Items listed in a dataset
--- START ---

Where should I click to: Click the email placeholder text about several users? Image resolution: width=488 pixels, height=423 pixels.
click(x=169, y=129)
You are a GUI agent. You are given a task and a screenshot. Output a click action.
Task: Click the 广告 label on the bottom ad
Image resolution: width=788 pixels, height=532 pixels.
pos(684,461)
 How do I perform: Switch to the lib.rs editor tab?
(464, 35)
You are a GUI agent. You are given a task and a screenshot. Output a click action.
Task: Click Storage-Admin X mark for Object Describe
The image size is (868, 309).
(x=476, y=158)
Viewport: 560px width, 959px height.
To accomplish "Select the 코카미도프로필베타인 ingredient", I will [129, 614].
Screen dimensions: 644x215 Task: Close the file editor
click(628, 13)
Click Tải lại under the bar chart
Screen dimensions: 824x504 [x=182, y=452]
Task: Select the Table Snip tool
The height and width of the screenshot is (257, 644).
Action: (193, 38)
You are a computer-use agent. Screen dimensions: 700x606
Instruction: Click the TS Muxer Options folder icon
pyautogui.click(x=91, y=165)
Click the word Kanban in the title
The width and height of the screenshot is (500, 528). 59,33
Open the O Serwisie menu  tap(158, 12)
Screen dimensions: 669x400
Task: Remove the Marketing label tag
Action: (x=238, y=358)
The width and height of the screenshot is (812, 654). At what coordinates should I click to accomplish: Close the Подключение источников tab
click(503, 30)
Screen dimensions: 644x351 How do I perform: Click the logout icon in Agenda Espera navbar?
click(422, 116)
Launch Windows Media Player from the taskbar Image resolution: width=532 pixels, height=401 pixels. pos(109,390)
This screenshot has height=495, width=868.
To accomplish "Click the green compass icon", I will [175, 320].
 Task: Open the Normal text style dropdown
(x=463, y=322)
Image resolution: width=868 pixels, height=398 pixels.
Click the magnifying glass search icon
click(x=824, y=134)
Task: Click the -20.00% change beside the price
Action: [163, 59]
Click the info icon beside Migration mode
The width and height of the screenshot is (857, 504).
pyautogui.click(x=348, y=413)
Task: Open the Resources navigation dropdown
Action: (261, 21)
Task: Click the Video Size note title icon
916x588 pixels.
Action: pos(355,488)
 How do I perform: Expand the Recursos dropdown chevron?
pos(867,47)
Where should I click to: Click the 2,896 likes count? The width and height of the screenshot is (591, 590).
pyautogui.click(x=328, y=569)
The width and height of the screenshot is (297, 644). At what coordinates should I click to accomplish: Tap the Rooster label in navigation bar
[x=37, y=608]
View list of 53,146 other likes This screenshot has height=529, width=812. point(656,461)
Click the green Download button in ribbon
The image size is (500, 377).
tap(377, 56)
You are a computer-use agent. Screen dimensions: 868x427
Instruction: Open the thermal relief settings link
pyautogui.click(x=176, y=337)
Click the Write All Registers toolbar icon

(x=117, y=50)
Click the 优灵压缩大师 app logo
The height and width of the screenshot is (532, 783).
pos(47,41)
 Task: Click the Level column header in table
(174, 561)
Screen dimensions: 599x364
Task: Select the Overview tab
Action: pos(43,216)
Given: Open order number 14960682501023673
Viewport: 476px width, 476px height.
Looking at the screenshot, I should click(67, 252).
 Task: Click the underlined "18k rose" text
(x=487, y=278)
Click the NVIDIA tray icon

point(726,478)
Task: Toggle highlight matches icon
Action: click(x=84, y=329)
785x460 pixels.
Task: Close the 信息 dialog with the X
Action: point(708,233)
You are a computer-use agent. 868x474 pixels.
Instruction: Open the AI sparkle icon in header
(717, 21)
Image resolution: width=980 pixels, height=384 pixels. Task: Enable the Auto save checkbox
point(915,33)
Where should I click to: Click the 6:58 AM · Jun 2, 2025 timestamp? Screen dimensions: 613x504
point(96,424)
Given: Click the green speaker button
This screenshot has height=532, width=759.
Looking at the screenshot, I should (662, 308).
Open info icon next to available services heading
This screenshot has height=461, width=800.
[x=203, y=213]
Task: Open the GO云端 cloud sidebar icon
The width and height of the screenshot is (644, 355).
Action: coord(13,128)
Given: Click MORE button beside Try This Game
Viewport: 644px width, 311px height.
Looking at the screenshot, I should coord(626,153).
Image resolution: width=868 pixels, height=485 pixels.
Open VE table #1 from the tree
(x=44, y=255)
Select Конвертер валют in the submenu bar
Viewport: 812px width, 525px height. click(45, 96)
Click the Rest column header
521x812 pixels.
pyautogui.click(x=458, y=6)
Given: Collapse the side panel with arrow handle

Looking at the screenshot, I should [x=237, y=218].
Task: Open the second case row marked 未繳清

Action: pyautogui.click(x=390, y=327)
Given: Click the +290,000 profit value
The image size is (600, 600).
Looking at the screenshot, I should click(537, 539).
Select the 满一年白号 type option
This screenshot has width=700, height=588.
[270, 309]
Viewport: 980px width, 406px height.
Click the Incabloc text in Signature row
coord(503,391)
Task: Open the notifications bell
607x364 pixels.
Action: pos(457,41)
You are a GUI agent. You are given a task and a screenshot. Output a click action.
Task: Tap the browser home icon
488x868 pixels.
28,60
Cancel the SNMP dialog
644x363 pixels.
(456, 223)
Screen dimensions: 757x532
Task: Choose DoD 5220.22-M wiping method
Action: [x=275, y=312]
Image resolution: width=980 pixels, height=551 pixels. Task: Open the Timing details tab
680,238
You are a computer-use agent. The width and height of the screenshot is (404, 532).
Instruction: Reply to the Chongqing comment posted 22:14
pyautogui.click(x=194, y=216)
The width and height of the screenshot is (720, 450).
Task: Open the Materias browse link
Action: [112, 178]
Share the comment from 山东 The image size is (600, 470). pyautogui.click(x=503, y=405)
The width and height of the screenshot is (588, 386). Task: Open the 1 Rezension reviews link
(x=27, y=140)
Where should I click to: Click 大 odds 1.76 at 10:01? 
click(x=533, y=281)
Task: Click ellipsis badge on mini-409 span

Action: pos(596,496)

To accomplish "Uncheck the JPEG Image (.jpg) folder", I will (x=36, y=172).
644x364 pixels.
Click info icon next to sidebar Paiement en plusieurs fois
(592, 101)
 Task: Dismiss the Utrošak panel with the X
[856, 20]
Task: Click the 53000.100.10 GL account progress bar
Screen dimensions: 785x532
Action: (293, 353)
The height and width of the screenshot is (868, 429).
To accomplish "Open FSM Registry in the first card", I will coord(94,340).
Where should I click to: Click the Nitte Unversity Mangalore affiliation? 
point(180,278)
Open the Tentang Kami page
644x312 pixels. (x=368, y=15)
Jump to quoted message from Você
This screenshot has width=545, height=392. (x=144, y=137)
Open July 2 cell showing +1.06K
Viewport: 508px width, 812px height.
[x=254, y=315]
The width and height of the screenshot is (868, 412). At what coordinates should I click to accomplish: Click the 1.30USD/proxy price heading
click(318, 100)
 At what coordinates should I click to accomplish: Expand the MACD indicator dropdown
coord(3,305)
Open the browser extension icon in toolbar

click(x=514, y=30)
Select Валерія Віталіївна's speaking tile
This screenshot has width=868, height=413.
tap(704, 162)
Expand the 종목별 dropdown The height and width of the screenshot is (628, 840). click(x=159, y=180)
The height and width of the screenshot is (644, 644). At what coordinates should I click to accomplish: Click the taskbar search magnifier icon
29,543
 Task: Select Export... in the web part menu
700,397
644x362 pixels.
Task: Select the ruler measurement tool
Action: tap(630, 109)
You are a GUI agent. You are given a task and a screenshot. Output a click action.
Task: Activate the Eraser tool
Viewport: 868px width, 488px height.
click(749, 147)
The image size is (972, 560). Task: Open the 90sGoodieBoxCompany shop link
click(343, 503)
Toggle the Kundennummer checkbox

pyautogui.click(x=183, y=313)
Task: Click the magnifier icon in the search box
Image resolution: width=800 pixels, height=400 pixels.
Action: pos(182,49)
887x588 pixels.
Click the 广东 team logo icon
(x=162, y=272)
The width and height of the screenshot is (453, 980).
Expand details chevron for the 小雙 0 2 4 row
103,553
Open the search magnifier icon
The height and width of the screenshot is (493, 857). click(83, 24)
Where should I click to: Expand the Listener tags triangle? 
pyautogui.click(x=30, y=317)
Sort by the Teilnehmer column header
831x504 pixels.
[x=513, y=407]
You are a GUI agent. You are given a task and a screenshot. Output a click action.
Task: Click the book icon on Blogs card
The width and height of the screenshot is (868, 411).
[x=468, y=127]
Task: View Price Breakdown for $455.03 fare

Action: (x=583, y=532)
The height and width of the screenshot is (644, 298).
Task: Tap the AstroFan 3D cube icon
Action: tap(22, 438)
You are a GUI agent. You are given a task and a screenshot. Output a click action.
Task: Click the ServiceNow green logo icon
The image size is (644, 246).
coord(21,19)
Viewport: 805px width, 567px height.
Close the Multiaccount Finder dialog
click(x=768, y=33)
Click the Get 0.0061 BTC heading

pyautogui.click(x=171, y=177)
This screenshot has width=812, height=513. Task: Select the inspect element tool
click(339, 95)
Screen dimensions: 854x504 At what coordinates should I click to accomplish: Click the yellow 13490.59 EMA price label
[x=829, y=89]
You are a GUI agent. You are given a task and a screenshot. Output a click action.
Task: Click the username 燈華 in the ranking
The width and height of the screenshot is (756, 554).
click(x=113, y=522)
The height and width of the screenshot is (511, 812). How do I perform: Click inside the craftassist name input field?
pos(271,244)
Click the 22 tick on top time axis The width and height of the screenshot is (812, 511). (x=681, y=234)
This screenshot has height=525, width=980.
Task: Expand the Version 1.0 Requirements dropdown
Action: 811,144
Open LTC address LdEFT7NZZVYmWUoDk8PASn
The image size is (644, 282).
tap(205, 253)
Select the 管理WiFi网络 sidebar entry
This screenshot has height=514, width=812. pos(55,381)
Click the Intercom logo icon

--- END ---

• **Exercise brief**: Working through the records above, copy each line in which "computer" is found.

• **Solution to this problem**:
You are a computer-use agent. Screen dimensions: 700x606
You are a computer-use agent. Screen dimensions: 868x427
You are a computer-use agent. 868x474 pixels.
You are a computer-use agent. The width and height of the screenshot is (404, 532).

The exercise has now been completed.